--- start of Excerpt provided ---
POSTAL RATE COMMISSION

WASHINGTON, D.C. 20268-0001



POSTAL RATE AND FEE CHANGES Docket No. R2001-1



Joint Answer Of Major Mailers Association And KeySpan Energy
In Opposition To Motions To Strike

By motions dated February 25, 2002, the American Postal Workers Union (APWU) has moved to strike large portions of the testimony, exhibits, and library references filed by Major Mailers Association (“MMA”) witnesses Richard E. Bentley and John D. Crider and KeySpan Energy (“KeySpan”) witness Richard E. Bentley. For the reasons set out below, APWU’s motions should be denied.

The Commission’s Rules Of Practice and relevant precedent, including the rulings cited by APWU (Motion at 3)1 make it clear that motions to strike are requests for “extraordinary relief” Rule 21 (c) (emphasis added). Neither the request for such relief nor the Commission’s decision to grant it should be “lightly undertaken.”2 Despite the gravity of this matter, APWU failed to support its motions to strike with the detail and specificity that requests for such extraordinary relief deserve. Instead, APWU makes proforma arguments that the testimony filed by MMA and KeySpan is not “true surrebuttal testimony”3 but rather their cases-in-chief, that MMA and KeySpan are now proposing discounts higher than they agreed to in the S&A, and that the S&A prohibits the S&A’s proponents from relying on any record evidence other than that presented by the Postal Service in its case-in-chief. These arguments are totally lacking in merit.

Contrary to APWU’s claim, the testimony, exhibits, and library references that MMA and KeySpan have filed are directly responsive to APWU witness Riley’s specific contentions that:



  1. the only record evidence regarding relevant measures of cost savings is that developed by USPS witness Miller; (Tr 12/4903-4)

  2. he “assume[d] that the cost avoided are as reported by [USPS] witness Miller in his testimony;” (Tr 12/4864)

  3. the workshare cost savings derived by the USPS are overstated4 (Tr 12/4849-50) and declining (Tr 12/4851);

  4. the workshare discounts contained in the S&A are too high in relation to the relevant cost savings; and

  5. the revised QBRM cost savings derived by Mr. Miller are too high (Tr 12/4862-63) and the Commission should rely upon the “lowest” number (Tr 12/4927), apparently even though the lowest number is not part of the evidentiary record.

Once Mr. Riley based his recommendations on these and similar contentions, MMA and KeySpan were entitled to present evidence refuting those contentions and explaining, for example, why Mr. Miller’s estimates of workshare and QBRM cost savings that Mr. Riley relied upon (and simultaneously disparaged) are not reasonable yardsticks against which to assess the fairness of the S&A rates and what yardsticks the Commission should use, consistent with the evidence of record and applicable Commission policies. That is precisely what the witnesses for MMA and KeySpan have done, no more and no less.5 APWU witness Riley has criticized Mr. Miller’s cost savings estimates as being overstate. It would be unfair to strike MMA and KeySpan testimony that takies specific issue with such criticism and points out reasons why those same cost savings estimates might be understated.
--- end of Excerpt provided ---
--- start of Material ---
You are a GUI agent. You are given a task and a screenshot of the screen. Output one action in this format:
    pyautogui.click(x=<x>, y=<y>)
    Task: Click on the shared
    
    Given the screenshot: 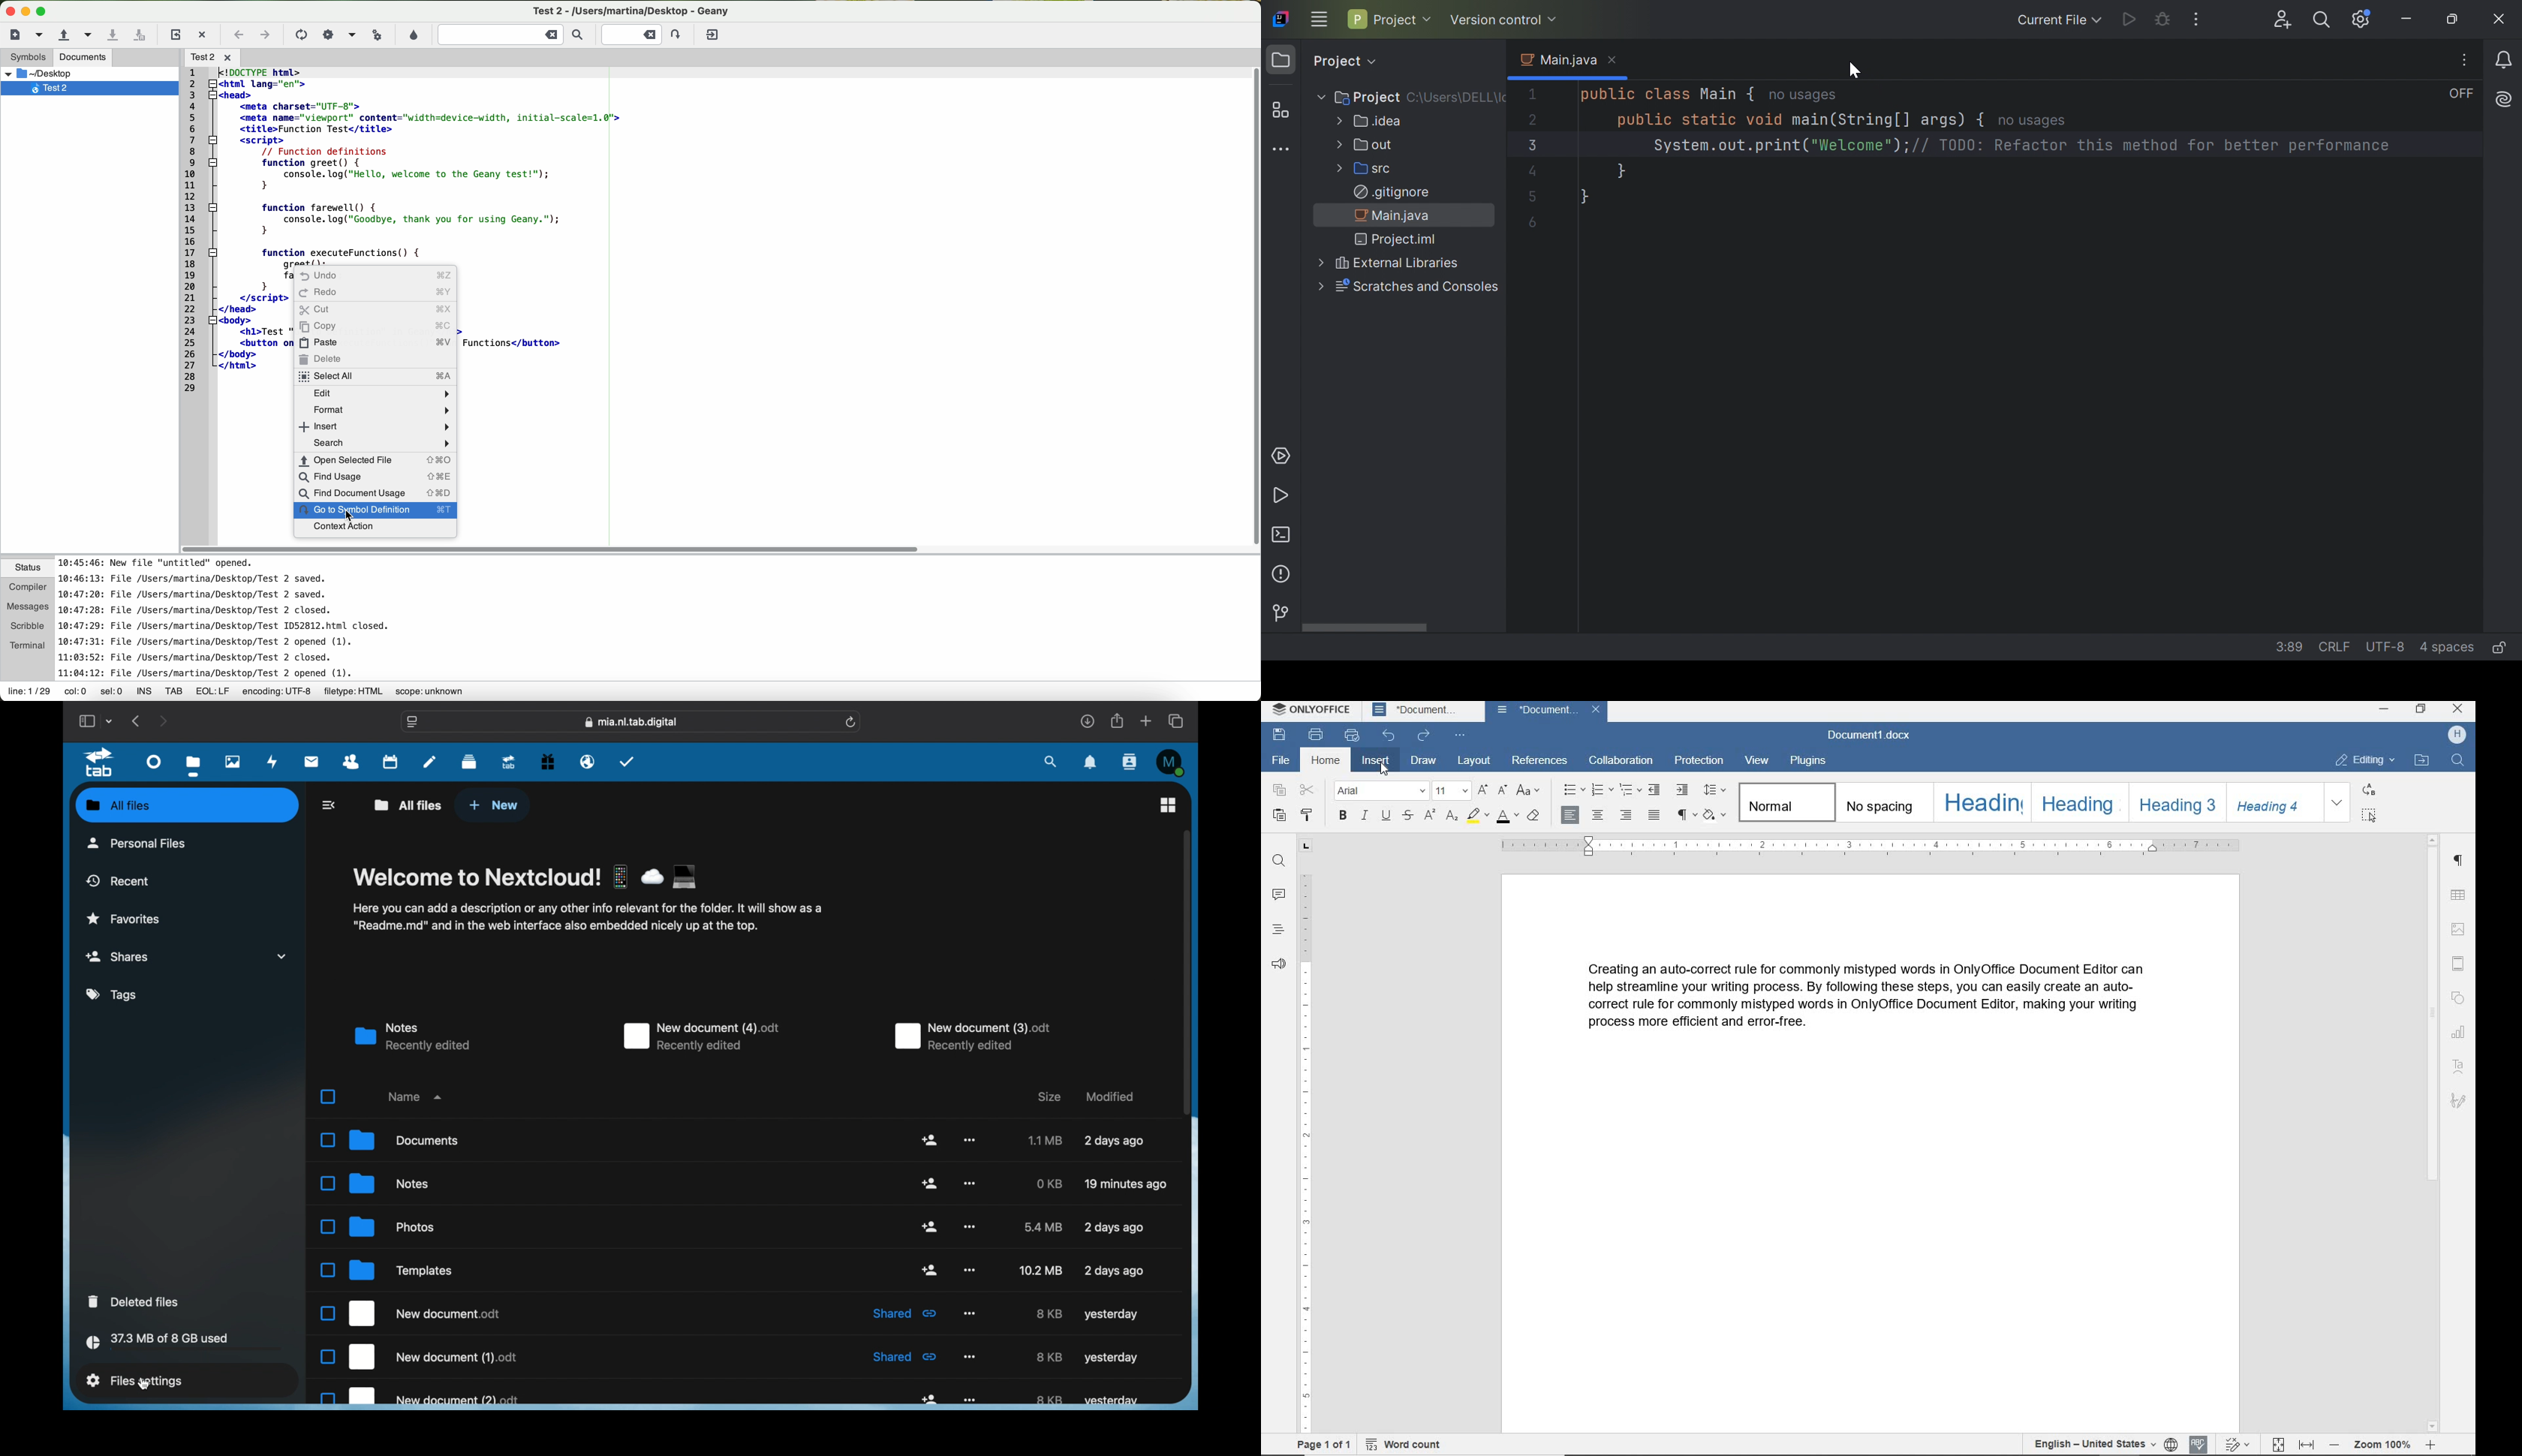 What is the action you would take?
    pyautogui.click(x=906, y=1356)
--- end of Material ---
• [Set problem 1]:
According to the joint answer, on what date were APWU's motions to strike dated?
• [Set problem 2]:
Condense the paragraph of the joint answer that begins "The Commission's Rules Of Practice and relevant precedent" into a short bulleted list that keeps its main facts.
• [Set problem 3]:
Print the part of the joint answer that begins at the words "WASHINGTON, D.C. 20268-0001" and stops after "should be denied.".

• [Exercise output 1]:
February 25, 2002

• [Exercise output 2]:
- Under Rule 21(c) of the Commission's Rules of Practice and relevant precedent, including rulings APWU cites, motions to strike are requests for "extraordinary relief."
- Neither requesting nor granting such relief should be "lightly undertaken."
- APWU did not support its motions with the detail and specificity such relief deserves.
- APWU instead makes pro forma arguments:
  - The MMA and KeySpan testimony is their cases-in-chief, not true surrebuttal testimony.
  - MMA and KeySpan now propose discounts higher than they agreed to in the S&A.
  - The S&A bars its proponents from relying on any record evidence other than the Postal Service's case-in-chief.
- These arguments are totally lacking in merit.

• [Exercise output 3]:
WASHINGTON, D.C. 20268-0001



POSTAL RATE AND FEE CHANGES Docket No. R2001-1



Joint Answer Of Major Mailers Association And KeySpan Energy
In Opposition To Motions To Strike

By motions dated February 25, 2002, the American Postal Workers Union (APWU) has moved to strike large portions of the testimony, exhibits, and library references filed by Major Mailers Association (“MMA”) witnesses Richard E. Bentley and John D. Crider and KeySpan Energy (“KeySpan”) witness Richard E. Bentley. For the reasons set out below, APWU’s motions should be denied.